Raksasa yang makin menguat saat ini juga ada di Indonesia. Adalah Asia Pulp and Paper (APP) yang menjadi bagian dari gurita bisnis kelompok Sinar Mas. Memiliki kapasitas terpasang sekitar 3,3 juta ton bubur kayu setiap tahun, atau hampir setengah dari kapasitas terpasang industri bubur kayu nasional, APP juga menguasai sekitar 2,6 juta hektare (ha) hutan.

Cengkramannya bakal makin besar dengan segera beroperasinya PT Ogan Komering Ilir (OKI) Pulp and Paper Mills, mulai tahun depan. Memiliki kapasitas terpasang sebesar 2 juta ton bubur kayu dan 500.000 ton kertas tisu per tahun, OKI Pulp dideklarasikan sebagai pabrik pulp dan kertas terintegrasi terbesar di Asia.
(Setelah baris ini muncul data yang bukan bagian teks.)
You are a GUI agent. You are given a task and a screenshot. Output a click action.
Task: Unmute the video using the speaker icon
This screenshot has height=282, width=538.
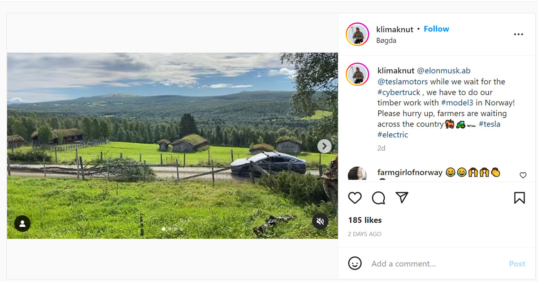point(320,221)
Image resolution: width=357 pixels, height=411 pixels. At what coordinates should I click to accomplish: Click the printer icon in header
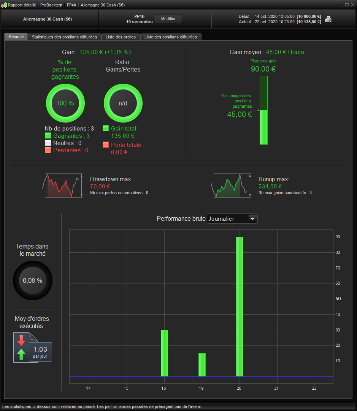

Sedapnya lagi, Presiden Joko Widodo baru saja mengabulkan permintaan pengurangan kewajiban pembayaran Pajak Penghasilan (PPh) Badan atau populer disebut tax holiday yang diajukan manajemen Sinar Mas. Persetujuan tersebut diumumkan Menteri Keuangan Bambang P.S. Brodjonegoro, Kamis (27/8/2015).
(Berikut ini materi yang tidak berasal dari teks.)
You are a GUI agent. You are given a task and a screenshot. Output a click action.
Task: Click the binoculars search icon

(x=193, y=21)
Berdasarkan persetujuan tersebut, OKI Pulp bisa menikmati tax holiday selama 8 tahun. Ditambah lagi ada diskon PPh Badan sebesar 50% untuk dua tahun setelahnya.

Menurut Managing Director Sinarmas Group Holding Gandi Sulistyanto, saat ini pembangunan OKI Pulp sedang memamsuki tahap konstruksi infrastruktur dan fasilitas produksi. Nilai investasi yang ditanamankan mencapai Rp30 triliun.

Menurut dia, nilai lebih dari pabrik tersebut bukan saja terletak pada kapasitas produksinya, melainkan juga pada penggunaan teknologi terkini yang mampu menghemat pemakaian energi, bahan baku serta sumber daya alam secara signifikan. Keberadaan pabrik ini akan mengirimkan pesan yang positif akan potensi dari industri berbasis kehutanan Indonesia serta kemampuannya beroperasi secara berkelanjutan.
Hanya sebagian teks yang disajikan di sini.